**Task to complete**. For this task, extract exactly the lines of the data below, from the line containing "How do I perform: Click" through the last one, with pictures left out.

-- Materials provided follows --

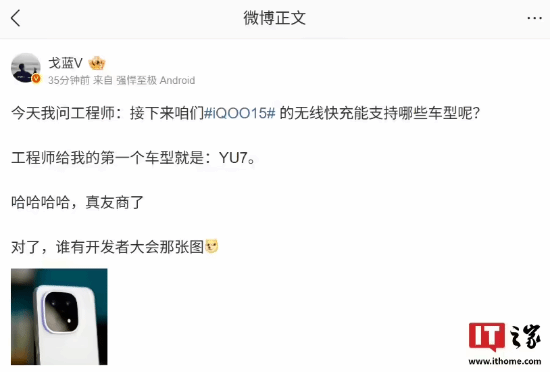
Task: Tap the 微博正文 page title
Action: (275, 18)
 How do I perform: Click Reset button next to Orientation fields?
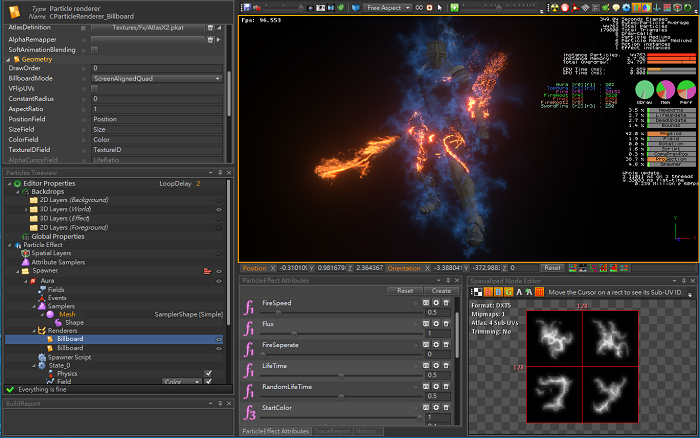click(552, 268)
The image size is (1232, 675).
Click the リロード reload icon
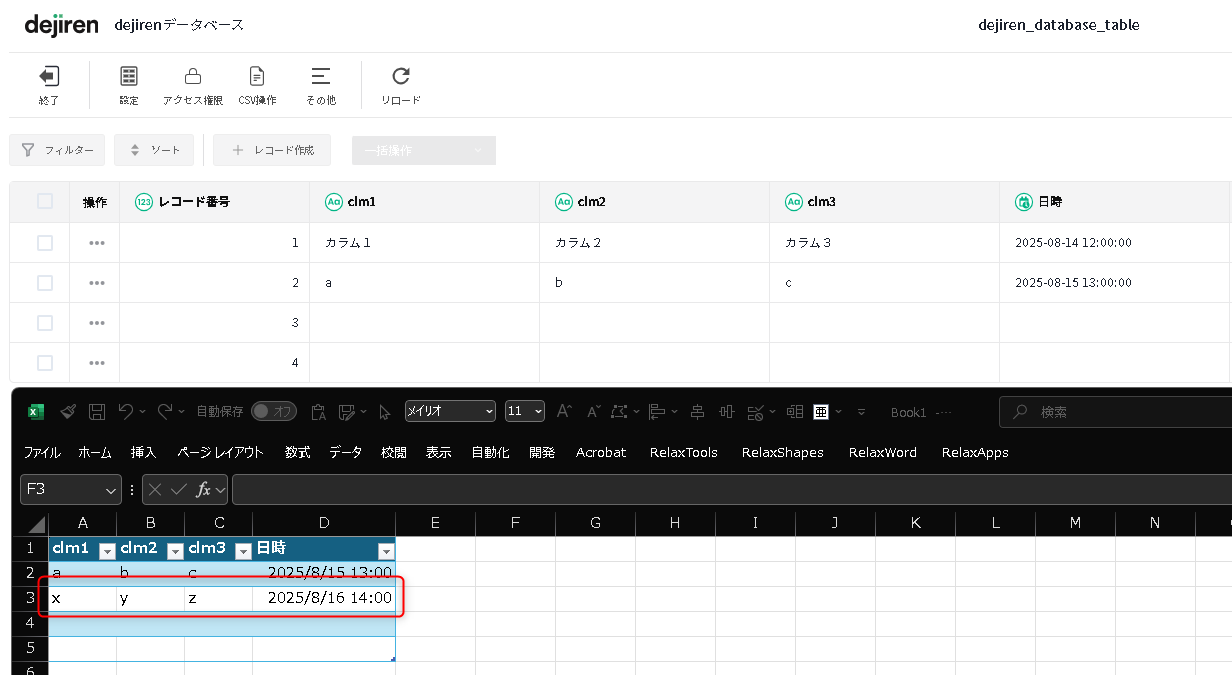pos(401,77)
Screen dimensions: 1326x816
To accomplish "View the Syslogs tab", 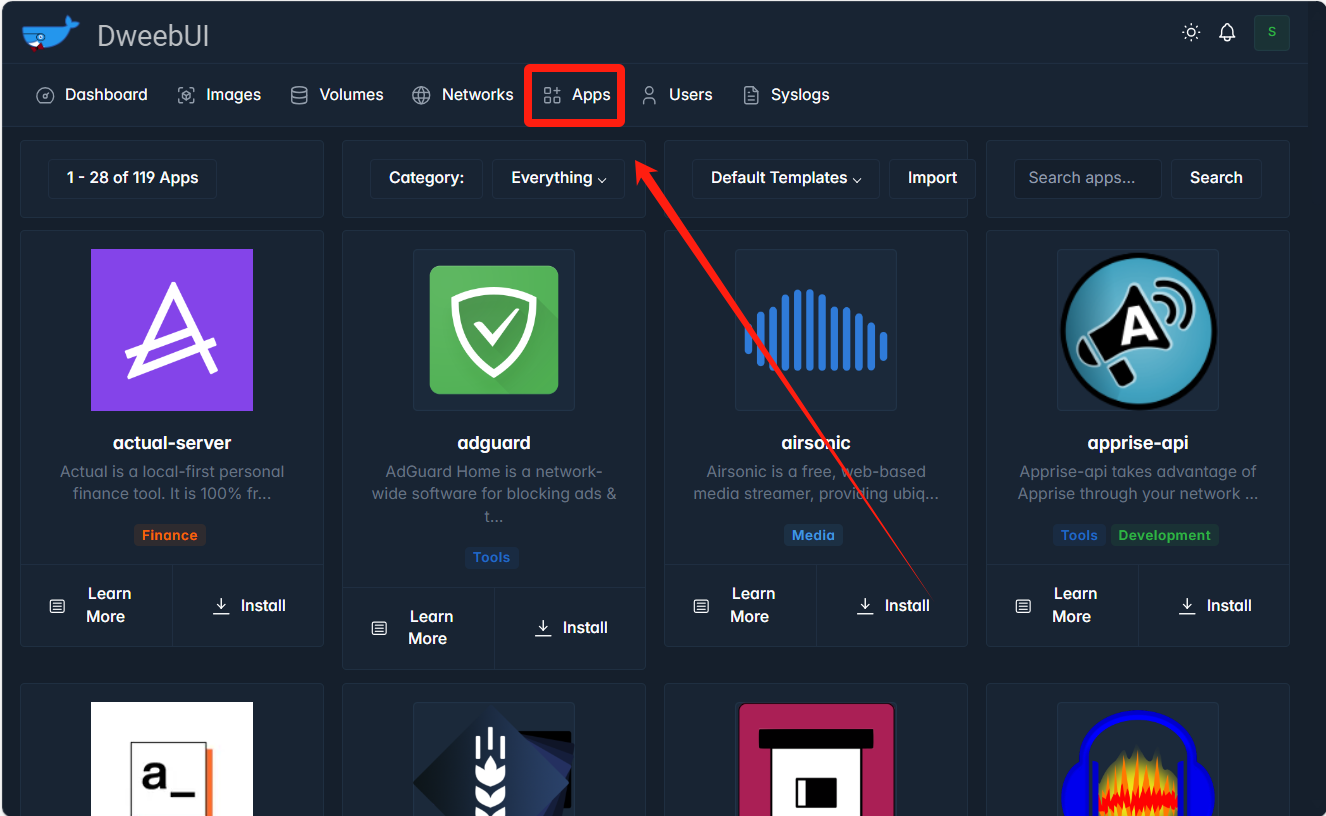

-- Materials provided concluded --

**Answer section**.
 How do I perform: Click Reset button next to Orientation fields?
click(552, 268)
The image size is (1232, 675).
Click the リロード reload icon
pos(401,77)
Screen dimensions: 1326x816
To accomplish "View the Syslogs tab", 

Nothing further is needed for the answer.